Tom Schoenwaelder's Perspective on Changing Behaviors of Grocery Shoppers
Tom Shoenwaelder, a Principal at Doblin, was quoted in Greg Trotter's article, Shoppers, not stores, are reshaping Chicago's grocery industry, in the Chicago Tribune. Here is an excerpt:
For those bemoaning The Kroger Co.'s planned acquisition of Mariano's and asking why such a thing would happen, the answer's actually quite simple.
Grocery shoppers today are a finicky lot. Across demographics, consumers are increasingly reaching for food they trust to be natural, fresh and high-quality. But, as industry experts point out, they're aren't satisfied with just that. No, these savvy modern-day gatherers of sustenance want indulgent foods, too. The bacon might be in the shopping cart right beside the organic kale.
They trade up for quality, down for staples. They want it all, basically, and they want it cheap.
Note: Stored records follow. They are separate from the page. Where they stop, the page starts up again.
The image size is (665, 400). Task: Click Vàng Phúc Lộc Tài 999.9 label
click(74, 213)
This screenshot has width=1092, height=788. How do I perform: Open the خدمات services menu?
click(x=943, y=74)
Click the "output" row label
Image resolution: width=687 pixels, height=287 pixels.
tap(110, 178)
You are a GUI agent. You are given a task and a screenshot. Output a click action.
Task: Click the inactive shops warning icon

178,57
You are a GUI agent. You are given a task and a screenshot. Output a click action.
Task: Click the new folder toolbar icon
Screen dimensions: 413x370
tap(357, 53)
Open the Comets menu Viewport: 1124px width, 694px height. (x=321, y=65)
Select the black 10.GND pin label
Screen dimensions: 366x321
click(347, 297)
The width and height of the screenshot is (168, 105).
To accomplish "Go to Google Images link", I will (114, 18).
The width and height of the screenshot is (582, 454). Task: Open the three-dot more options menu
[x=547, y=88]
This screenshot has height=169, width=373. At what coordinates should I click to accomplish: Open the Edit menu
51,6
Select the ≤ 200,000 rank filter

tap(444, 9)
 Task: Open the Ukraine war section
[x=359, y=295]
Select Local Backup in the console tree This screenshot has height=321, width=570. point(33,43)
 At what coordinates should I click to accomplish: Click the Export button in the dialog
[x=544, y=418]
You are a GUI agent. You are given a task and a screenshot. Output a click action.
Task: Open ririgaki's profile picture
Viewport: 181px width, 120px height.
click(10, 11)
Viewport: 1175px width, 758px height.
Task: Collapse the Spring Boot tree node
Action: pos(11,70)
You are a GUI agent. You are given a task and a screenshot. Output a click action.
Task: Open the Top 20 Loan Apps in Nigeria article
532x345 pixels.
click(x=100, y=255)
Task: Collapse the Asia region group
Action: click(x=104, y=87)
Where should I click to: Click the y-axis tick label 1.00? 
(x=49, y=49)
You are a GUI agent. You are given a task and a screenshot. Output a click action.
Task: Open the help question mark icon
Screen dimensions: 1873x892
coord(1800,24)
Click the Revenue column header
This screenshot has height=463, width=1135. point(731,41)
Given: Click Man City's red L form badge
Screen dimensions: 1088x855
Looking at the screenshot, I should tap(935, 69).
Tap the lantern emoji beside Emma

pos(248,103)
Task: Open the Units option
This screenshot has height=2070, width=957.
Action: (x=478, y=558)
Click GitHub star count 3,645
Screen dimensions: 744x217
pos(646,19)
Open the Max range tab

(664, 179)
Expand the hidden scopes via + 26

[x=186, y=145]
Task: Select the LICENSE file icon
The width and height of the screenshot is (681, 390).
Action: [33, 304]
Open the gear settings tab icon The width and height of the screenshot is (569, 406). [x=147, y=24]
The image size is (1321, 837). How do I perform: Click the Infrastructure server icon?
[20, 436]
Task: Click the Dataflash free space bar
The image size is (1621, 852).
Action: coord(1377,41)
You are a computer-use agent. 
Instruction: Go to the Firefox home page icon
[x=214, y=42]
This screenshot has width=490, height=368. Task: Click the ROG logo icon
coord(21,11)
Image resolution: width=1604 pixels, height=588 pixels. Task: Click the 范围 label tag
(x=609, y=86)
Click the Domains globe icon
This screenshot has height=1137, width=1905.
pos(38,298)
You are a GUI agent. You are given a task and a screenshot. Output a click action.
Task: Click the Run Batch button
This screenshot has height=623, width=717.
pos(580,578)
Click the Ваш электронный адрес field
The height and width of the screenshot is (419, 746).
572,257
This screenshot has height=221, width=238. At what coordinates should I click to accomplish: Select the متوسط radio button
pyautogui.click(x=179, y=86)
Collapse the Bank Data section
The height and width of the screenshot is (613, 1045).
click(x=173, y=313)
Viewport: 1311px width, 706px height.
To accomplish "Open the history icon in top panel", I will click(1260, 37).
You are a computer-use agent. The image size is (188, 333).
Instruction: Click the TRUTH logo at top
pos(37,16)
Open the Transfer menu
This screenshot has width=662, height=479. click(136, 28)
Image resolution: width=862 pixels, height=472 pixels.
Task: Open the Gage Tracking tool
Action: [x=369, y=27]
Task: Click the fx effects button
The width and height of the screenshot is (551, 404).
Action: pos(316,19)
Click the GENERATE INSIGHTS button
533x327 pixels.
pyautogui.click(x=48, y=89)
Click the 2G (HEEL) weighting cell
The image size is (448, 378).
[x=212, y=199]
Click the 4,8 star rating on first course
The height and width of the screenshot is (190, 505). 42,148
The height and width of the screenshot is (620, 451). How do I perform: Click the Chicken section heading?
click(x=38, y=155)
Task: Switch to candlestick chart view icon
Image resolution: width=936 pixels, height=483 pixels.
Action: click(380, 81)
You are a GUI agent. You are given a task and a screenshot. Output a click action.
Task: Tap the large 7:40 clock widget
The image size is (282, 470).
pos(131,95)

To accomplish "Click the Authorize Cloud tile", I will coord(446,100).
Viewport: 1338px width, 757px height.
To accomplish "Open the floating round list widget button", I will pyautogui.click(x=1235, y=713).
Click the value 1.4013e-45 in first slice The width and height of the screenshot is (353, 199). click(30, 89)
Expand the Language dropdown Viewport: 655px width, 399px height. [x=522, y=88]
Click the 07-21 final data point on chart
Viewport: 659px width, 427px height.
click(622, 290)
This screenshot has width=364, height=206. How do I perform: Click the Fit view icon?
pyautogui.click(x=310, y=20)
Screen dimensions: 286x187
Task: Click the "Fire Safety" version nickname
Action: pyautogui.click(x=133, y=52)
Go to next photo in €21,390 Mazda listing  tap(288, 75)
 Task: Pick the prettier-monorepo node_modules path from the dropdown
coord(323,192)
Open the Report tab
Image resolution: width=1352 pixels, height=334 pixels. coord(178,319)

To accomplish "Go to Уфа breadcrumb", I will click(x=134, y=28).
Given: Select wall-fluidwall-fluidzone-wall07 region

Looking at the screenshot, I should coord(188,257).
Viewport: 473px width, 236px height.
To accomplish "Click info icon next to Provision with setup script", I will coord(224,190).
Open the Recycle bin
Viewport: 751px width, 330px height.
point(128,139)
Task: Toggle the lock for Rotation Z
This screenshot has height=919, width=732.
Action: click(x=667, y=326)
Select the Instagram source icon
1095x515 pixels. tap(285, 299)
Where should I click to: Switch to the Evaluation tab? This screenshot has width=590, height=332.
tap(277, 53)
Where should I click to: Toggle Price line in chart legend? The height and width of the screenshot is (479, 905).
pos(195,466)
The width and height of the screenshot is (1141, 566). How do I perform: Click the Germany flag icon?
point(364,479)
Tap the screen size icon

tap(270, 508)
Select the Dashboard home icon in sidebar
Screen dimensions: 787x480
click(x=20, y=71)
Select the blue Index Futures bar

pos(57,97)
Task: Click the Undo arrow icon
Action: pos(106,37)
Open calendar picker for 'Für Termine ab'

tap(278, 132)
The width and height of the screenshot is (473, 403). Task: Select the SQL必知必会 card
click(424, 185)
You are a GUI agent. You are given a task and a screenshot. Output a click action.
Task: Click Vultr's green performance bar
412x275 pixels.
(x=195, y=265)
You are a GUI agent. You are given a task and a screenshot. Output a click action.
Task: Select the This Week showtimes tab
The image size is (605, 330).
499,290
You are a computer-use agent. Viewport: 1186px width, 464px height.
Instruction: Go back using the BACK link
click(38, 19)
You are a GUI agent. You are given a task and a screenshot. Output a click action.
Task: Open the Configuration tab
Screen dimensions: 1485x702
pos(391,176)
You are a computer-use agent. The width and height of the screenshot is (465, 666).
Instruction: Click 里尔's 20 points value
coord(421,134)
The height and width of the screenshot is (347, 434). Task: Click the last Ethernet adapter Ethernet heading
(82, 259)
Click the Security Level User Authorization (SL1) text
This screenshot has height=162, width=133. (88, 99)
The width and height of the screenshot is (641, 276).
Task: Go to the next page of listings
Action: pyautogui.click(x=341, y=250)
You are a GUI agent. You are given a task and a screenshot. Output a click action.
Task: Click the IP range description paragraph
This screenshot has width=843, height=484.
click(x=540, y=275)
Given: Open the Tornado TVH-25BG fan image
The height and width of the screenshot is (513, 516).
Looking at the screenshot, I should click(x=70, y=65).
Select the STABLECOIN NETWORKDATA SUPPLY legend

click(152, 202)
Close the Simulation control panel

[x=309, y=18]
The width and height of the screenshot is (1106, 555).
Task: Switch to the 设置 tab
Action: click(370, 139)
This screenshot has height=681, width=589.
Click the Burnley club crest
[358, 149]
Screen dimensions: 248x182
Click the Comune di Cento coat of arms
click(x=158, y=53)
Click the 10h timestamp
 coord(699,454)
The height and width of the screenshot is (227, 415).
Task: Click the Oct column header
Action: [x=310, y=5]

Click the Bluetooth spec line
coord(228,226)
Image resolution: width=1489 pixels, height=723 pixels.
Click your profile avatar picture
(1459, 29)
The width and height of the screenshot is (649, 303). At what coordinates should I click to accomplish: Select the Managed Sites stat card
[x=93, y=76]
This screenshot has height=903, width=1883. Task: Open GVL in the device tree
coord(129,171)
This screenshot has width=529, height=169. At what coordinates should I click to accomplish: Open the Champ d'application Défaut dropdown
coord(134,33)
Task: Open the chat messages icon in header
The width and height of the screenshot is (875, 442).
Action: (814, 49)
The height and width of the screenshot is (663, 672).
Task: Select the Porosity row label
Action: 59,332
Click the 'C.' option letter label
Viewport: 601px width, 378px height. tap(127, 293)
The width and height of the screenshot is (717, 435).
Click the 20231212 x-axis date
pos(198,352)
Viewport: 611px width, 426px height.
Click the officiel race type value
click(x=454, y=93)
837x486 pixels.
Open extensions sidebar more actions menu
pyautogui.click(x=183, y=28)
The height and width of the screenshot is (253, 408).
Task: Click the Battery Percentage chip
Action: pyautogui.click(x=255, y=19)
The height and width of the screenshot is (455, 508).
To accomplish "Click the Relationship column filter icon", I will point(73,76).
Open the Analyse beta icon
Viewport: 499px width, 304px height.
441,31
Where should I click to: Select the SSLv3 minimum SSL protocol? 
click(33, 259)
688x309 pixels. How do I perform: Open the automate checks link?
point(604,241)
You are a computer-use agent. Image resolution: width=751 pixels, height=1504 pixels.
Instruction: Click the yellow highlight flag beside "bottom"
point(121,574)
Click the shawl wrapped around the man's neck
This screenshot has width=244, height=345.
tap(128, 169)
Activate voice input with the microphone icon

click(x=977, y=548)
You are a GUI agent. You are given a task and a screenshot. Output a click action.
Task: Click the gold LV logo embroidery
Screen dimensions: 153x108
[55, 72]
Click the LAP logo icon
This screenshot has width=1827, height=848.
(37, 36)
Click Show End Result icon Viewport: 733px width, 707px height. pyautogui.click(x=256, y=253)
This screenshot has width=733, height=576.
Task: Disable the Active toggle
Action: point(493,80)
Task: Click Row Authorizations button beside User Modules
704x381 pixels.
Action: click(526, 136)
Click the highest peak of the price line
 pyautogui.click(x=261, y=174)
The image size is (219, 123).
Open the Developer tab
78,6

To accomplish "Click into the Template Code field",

Those trends have reshaped the grocery landscape across the nation, a tidal wave that reached Chicago well before Dominick's closed in 2013. Natural and gourmet-type stores have flourished and, on the other end of the spectrum, so too have discounters. Relative newcomers like Mariano's and Fresh Thyme, as well as Costco Wholesale and Sam's Club, are battling for a share of the weekly grocery bill.
"It spells trouble for any organization that has a hard time evolving," said Tom Schoenwaelder, principal at Doblin, consulting firm Deloitte's design and innovation arm. "And large organizations often struggle to be as nimble as their smaller competitors."
Traditional grocery store companies, like Albertsons, parent of Jewel-Osco, or Kroger, have been forced to compete through consolidation and overhauling their offerings, particularly at the perimeter of the store where customers are increasingly hunting for fresh produce, meat and prepared foods to shape their meals.
The most successful stores are curating a shopping experience to accommodate both health and indulgence in a way that's not overwhelming with the abundance of choices, Schoenwaelder said. "Consumers have no idea what to do with 30 different kinds of ketchup on the shelves," he said.